Injustice after injustice, finally in 2000 it was ruled that the forced removal was illegal and the right to return to the outer Chagos Islands was returned. This slight progress was then reneged when Jack Straw issued two Orders in Council in 2004 and the right to return was take away again. Even as soon as April this year, the Foreign Office proposed plans for a Marine Protected Area in the Chagos Archipelago that erects a barrier to any return to the islands. The outright dismissal of their rights continues.

That’s the story. Tragic, inhumane and unlawful. We desperately have to make amends and the best place to begin is by changing our policy on Chagos and campaigning for their right to return. To achieve this, we need your support.

1 comment:

  1. USA was deeply concerned with the stability of the host nation of any potential base, and sought an unpopulated territory, to avoid United Nations’s decolonisation requirements and the resulting political issues of sovereignty or anti-US sentiment. The Chagossian right of occupation was violated by the UK Foreign & Commonwealth Office as a result of the 1966 agreement between UK & US governments The forced removal of the Chagossian people was an act of ethnic cleansing. The frustration of more than four decades of of exile for the Chagos islanders exacerbated by the refusal of successive UK governments to find a just solution kept breaking though. How can it be that a military settlement is lawful when the rightful inhabitants are not allowed to settle there? US & UK military squatters have taken over the rightful habitation of the islands. Each revelation about the UK’s dealings with Diego Garcia is more disgraceful than the previous, and still the cover-up continues.
    Presently about 50 British and 1,500 U.S. military personnel, and 3,000 support workers of various nationalities – primarily Sinhalese and Filipinos – reside at Diego Garcia.
    Most of the roughly 1,500 displaced Chagossians were agricultural workers and fisherman.

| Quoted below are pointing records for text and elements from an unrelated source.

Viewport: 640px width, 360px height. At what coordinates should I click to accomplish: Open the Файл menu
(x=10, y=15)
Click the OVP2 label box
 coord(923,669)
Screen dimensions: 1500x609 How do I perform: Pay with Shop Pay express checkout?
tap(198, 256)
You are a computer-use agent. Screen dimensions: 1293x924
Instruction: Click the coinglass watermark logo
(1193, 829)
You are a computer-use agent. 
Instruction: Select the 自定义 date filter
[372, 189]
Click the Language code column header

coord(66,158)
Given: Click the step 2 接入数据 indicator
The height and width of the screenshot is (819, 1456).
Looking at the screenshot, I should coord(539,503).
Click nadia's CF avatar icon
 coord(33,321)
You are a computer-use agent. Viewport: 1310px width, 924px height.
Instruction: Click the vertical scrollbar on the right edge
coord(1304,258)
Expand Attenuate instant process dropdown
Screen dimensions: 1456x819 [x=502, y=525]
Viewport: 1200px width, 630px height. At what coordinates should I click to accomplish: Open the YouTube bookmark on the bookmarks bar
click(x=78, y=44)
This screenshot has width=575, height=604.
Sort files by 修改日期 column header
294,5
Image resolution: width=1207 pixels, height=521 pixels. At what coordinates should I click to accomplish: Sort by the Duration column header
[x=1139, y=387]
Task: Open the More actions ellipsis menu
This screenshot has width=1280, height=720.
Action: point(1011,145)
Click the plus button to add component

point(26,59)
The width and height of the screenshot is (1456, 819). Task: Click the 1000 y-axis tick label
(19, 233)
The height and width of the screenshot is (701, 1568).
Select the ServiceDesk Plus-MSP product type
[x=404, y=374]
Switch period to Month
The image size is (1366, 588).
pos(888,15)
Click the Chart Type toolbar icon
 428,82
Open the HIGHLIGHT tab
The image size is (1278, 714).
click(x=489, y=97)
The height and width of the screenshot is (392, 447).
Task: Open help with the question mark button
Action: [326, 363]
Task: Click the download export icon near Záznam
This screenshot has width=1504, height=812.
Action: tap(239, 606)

Uprooted and robbed of their livelihood, the Chagossians now live in poverty in Mauritius’s urban slums, more than 1,500km from their homeland. A smaller number were deported to the Seychelles. About 800 islanders forced off Diego Garcia are alive today, and another 5,000 Chagossians have been born in exile. A 2003 60 Minutes segment and a 2004 documentary by Australian journalist and filmmaker John Pilger, “Stealing a Nation”, have done much to publicize the little-known plight of the islanders.
    In May 2006, the British High Court in London ruled that the Chagossians may in fact return to other Chagossian islands, and offered a withering assessment of the British conduct in the case, calling it “outrageous, unlawful and a breach of accepted moral standards.”
    “The suggestion that a minister can, through an Order in Council, exile a whole population from a British Overseas Territory and claim he is doing so for the ‘peace, order and good government’ of the Territory is repugnant.”
    The Chagossians have accepted that they cannot return to Diego Garcia because of the U.S. airbase, but the islanders want to move elsewhere in the Chagos archipelago, to the Salomon islands and Peros Banhos, which are more than 150km from Diego Garcia. USA is opposed to anyone other than military personnel and their employees living anywhere in the Chagos archipelago, asserting that security will be compromised. According to a US State Department official, Lincoln Bloomfield Jr., allowing civilians in the archipelago could potentially lead to “terrorists infiltrating the islands.”
    Visit http://video.google.com/videoplay?docid=-3667764379758632511# to watch the documentary by John Pilger titled ‘Stealing of a Nation’ which discusses the current plight of these indigenous people who have been forcibly exiled by the so-called guardians of democracy and human rights, the British, for the benefit of their loyal friends, the Americans, so that the US has an unrestricted platform to launch attacks on other nations which do not comply with the so called ‘new world order’ as dictated by the US.